This is the design for specifying the scheduler user, or running the scheduler as a non-root user. https://pbspro.atlassian.net/wiki/spaces/PD/pages/1692598273/Specify+scheduler+user
In your design you mention…
If PBS_SCHEDULER_USER is changed after installation, the admin must change the ownership of the files/directories manually
Will there be a scheduler log message to inform the administrator what went wrong if the PBS_SCHEDULER_USER is changed between restarts?
What happens if PBS_SCHEDULER_USER is changed from foo to root, or if the setting is removed from the configuration file between restarts? The root user will be able to read/write files in sched_priv and sched_logs, but the ownership might become an issue. If PBS_SCHEDULER_USER is changed back to foo and the scheduler restarted, it may not be able to write to the log if it was created as root.
If --with-scheduler-user is supplied to configure and specified as non-root, does this become the default even when PBS_SCHEDULER_USER is unset in the config file? This could be confusing to the admin if they didn’t build PBS themselves. At the very least we need to note it in the log file. I’m questioning whether we really need --with-scheduler-user. There is precedent, since we do this for postgres, but that is an external component. It would be easier to document if --with-scheduler-user were avoided.
You’re right, I will remove this interface from configure, and manually put root as the default user.
I can put a log message when the scheduler starts that checks if sched_priv is owned by PBS_SCHEDULER_USER. I think the scheduler should die if it isn’t. Thoughts?
We could go a couple ways with this…
- We could continue starting the scheduler as root and perform a setuid/setgid to PBS_SCHEDULER_USER after some sanity checks on file and directory permissions. In this case, we can try and fix things before switching users and bail if it fails.
- The init script could start the scheduler with sudo/su as the PBS_SCHEDULER_USER. In this case, we have no choice to bail if the scheduler can’t read/write the files it needs.
Either way, we need to log some messages (if possible) for use by the admins and testing.
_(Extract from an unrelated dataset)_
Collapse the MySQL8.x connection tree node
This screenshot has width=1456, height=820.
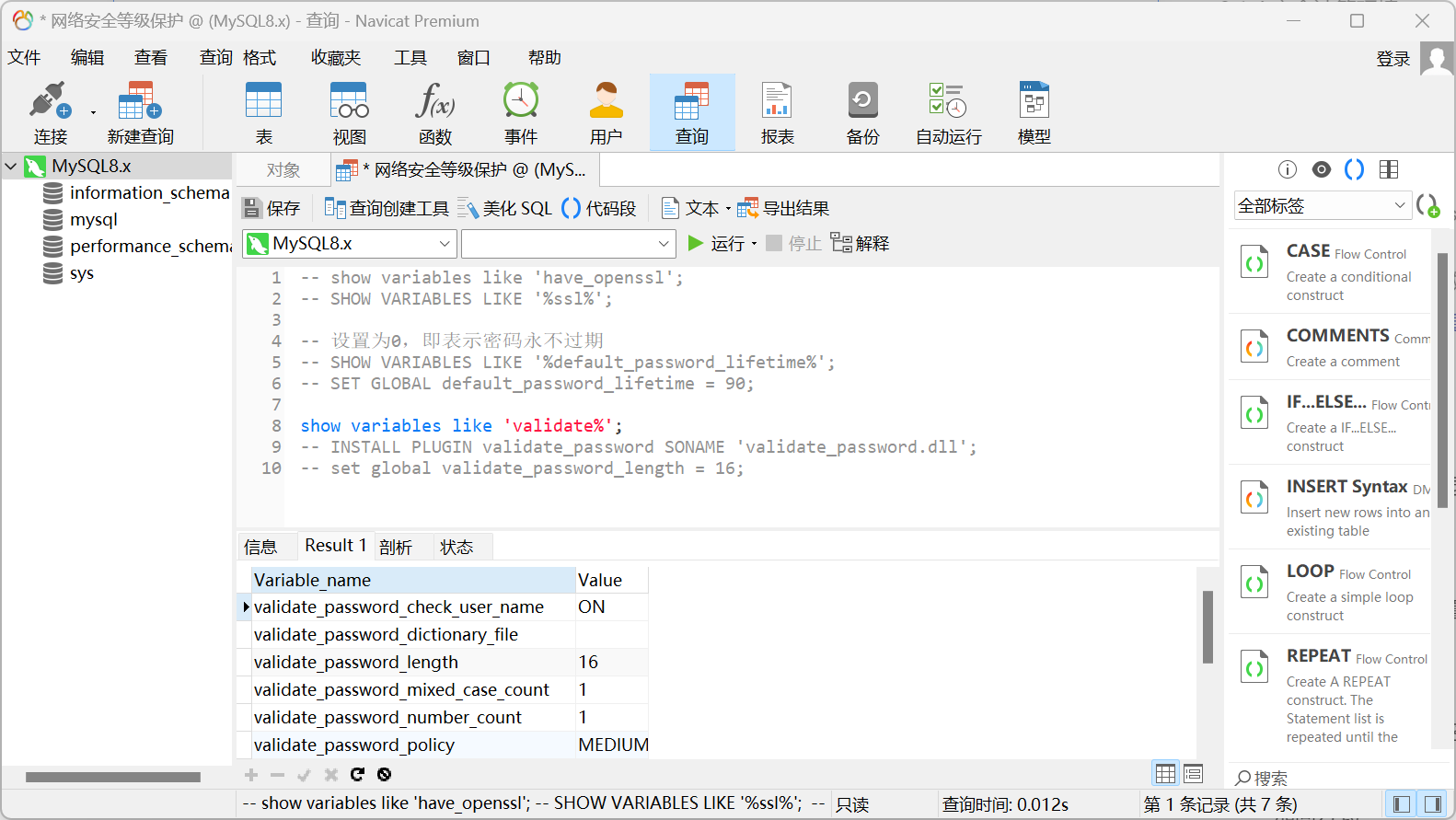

Those messages will be an interface and should be listed in the design doc.
Let me ask a question related to requirements. If a user is logged in as PBS_SCHEDULER_USER, should they be able to start the scheduler directly? It would make a great deal of sense if this were the case for debugging. Otherwise, they would have to connect to the process after it was running. Not a big deal, but they would probably have to set scheduling to false in the server so they could set breakpoints before allowing the process to continue. Whatever the requirement is, it should probably be listed in the document.
I think PBS_SCHEDULER_USER should be able to start the scheduler directly. If I was concerned about security, it would feel more secure if it never runs as root at all. This means the scheduler will have to check the permissions and bail if they’re wrong.
I thought log messages are no longer required to be put in a design document, but I can add them.
I also added a way to set PBS_SCHEDULER_USER at install time.
Thanks @vstumpf, it looks good. I didn’t mean to imply that the exact log message needs to be in the design, just the fact that a log message (content TBD) will be issued for the benefit of administrators and for use with testing.
Making this a log message is a catch-22. You are logging that the permissions are wrong, but if the permissions are wrong to the log directory, you won’t be able to log it. I’d suggest you print it to stderr before you fork() and then exit.
If it’s a tty, it’ll also log errors to stderr.
I still think you shouldn’t bother to log. There is already a message in the scheduler that is printed to stderr that says you need to run the scheduler as root. I think you should just replace that message saying you need to run the scheduler as the sched user.
I have updated the design due to comments from a design discussion.
Thanks @vstumpf, one question/correction, though: The design now says that smp_cluster_dist will no longer work, but my understanding is that the impact of running scheduler as a non-root user is specific to the “lowest_load” value of smp_cluster_dist, not smp_cluster_dist as a whole (so “round_robin” and “pack” values are unaffected). Is that correct?
Sorry, you are correct, only smp_cluster_dist: lowest_load will no longer work. I’ll update the document.
The commercial packages ship pbs_sched with permissions 700. If an admin sets PBS_DAEMON_SERVICE_USER, the user needs to be able to execute pbs_sched.
- Automatic: I would like to change the permissions of pbs_sched to 755 in the rpm spec file for all installations.
2. Manual: If admin wants to set PBS_DAEMON_SERVICE_USER(PDSU), they must also set the permissions of pbs_sched to 755. pbs_probe will check if PDSU is set, and check/fix the permissions as necessary.
3. Manual: If admin wants to set PDSU, they must also change the owner of pbs_sched to PDSU. pbs_probe will check if PDSU is set, and check/fix the owner as necessary.
How about we rename PBS_DAEMON_SERVICE_USER to PBS_SERVICE_USER to simplify it? After all, DAEMON and SERVICE both are almost synonymous, so we do not need both the words.